Exercise description. Rewrite the rows below, putting "on the display" wherever "on the screen" appears and leaving everything else unchanged.

[Available records start]

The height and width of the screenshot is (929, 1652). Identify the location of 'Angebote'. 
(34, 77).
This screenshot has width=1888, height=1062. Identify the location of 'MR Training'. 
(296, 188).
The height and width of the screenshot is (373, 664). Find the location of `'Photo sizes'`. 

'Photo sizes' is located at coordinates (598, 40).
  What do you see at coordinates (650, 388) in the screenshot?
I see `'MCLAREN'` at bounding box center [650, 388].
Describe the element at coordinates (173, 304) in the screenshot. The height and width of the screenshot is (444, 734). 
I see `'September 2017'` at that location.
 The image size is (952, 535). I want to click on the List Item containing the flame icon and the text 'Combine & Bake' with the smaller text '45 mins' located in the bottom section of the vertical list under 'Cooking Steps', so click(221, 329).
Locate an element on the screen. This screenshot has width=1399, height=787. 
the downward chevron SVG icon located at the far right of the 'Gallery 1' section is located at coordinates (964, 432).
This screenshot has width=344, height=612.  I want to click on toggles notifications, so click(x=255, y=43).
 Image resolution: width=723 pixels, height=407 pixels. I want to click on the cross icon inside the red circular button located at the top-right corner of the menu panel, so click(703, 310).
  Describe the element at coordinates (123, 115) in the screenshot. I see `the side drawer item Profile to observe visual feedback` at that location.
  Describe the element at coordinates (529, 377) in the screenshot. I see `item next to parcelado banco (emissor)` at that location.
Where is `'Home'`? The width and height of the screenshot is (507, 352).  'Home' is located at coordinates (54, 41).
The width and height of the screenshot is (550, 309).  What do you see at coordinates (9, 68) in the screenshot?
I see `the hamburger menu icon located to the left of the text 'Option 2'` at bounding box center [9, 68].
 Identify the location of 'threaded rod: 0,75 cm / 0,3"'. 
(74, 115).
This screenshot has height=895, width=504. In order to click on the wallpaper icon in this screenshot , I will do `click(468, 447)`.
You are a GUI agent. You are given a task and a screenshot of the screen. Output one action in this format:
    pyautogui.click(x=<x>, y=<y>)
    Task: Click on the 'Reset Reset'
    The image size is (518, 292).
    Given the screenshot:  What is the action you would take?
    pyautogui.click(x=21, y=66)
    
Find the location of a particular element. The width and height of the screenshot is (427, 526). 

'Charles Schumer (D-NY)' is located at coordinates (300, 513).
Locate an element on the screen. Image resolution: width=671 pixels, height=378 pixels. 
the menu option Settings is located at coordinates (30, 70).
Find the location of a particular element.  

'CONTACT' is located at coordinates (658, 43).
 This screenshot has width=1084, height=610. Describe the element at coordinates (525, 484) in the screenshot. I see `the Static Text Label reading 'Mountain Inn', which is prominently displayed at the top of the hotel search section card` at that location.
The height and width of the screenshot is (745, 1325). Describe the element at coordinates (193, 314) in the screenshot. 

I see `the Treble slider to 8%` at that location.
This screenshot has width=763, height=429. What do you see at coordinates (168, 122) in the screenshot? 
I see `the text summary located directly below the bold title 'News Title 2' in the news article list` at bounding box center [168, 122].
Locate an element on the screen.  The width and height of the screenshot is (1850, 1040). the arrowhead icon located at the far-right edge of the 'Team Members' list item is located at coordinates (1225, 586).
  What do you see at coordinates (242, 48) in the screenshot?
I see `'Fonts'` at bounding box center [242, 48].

[Available records end]

Task output.
The height and width of the screenshot is (929, 1652). Identify the location of 'Angebote'. 
(34, 77).
This screenshot has width=1888, height=1062. Identify the location of 'MR Training'. 
(296, 188).
The height and width of the screenshot is (373, 664). Find the location of `'Photo sizes'`. 

'Photo sizes' is located at coordinates (598, 40).
  What do you see at coordinates (650, 388) in the screenshot?
I see `'MCLAREN'` at bounding box center [650, 388].
Describe the element at coordinates (173, 304) in the screenshot. The height and width of the screenshot is (444, 734). 
I see `'September 2017'` at that location.
 The image size is (952, 535). I want to click on the List Item containing the flame icon and the text 'Combine & Bake' with the smaller text '45 mins' located in the bottom section of the vertical list under 'Cooking Steps', so click(221, 329).
Locate an element on the display. This screenshot has width=1399, height=787. 
the downward chevron SVG icon located at the far right of the 'Gallery 1' section is located at coordinates (964, 432).
This screenshot has width=344, height=612.  I want to click on toggles notifications, so click(x=255, y=43).
 Image resolution: width=723 pixels, height=407 pixels. I want to click on the cross icon inside the red circular button located at the top-right corner of the menu panel, so click(703, 310).
  Describe the element at coordinates (123, 115) in the screenshot. I see `the side drawer item Profile to observe visual feedback` at that location.
  Describe the element at coordinates (529, 377) in the screenshot. I see `item next to parcelado banco (emissor)` at that location.
Where is `'Home'`? The width and height of the screenshot is (507, 352).  'Home' is located at coordinates (54, 41).
The width and height of the screenshot is (550, 309).  What do you see at coordinates (9, 68) in the screenshot?
I see `the hamburger menu icon located to the left of the text 'Option 2'` at bounding box center [9, 68].
 Identify the location of 'threaded rod: 0,75 cm / 0,3"'. 
(74, 115).
This screenshot has height=895, width=504. In order to click on the wallpaper icon in this screenshot , I will do `click(468, 447)`.
You are a GUI agent. You are given a task and a screenshot of the screen. Output one action in this format:
    pyautogui.click(x=<x>, y=<y>)
    Task: Click on the 'Reset Reset'
    The image size is (518, 292).
    Given the screenshot:  What is the action you would take?
    pyautogui.click(x=21, y=66)
    
Find the location of a particular element. The width and height of the screenshot is (427, 526). 

'Charles Schumer (D-NY)' is located at coordinates (300, 513).
Locate an element on the display. Image resolution: width=671 pixels, height=378 pixels. 
the menu option Settings is located at coordinates (30, 70).
Find the location of a particular element.  

'CONTACT' is located at coordinates (658, 43).
 This screenshot has width=1084, height=610. Describe the element at coordinates (525, 484) in the screenshot. I see `the Static Text Label reading 'Mountain Inn', which is prominently displayed at the top of the hotel search section card` at that location.
The height and width of the screenshot is (745, 1325). Describe the element at coordinates (193, 314) in the screenshot. 

I see `the Treble slider to 8%` at that location.
This screenshot has width=763, height=429. What do you see at coordinates (168, 122) in the screenshot? 
I see `the text summary located directly below the bold title 'News Title 2' in the news article list` at bounding box center [168, 122].
Locate an element on the display.  The width and height of the screenshot is (1850, 1040). the arrowhead icon located at the far-right edge of the 'Team Members' list item is located at coordinates (1225, 586).
  What do you see at coordinates (242, 48) in the screenshot?
I see `'Fonts'` at bounding box center [242, 48].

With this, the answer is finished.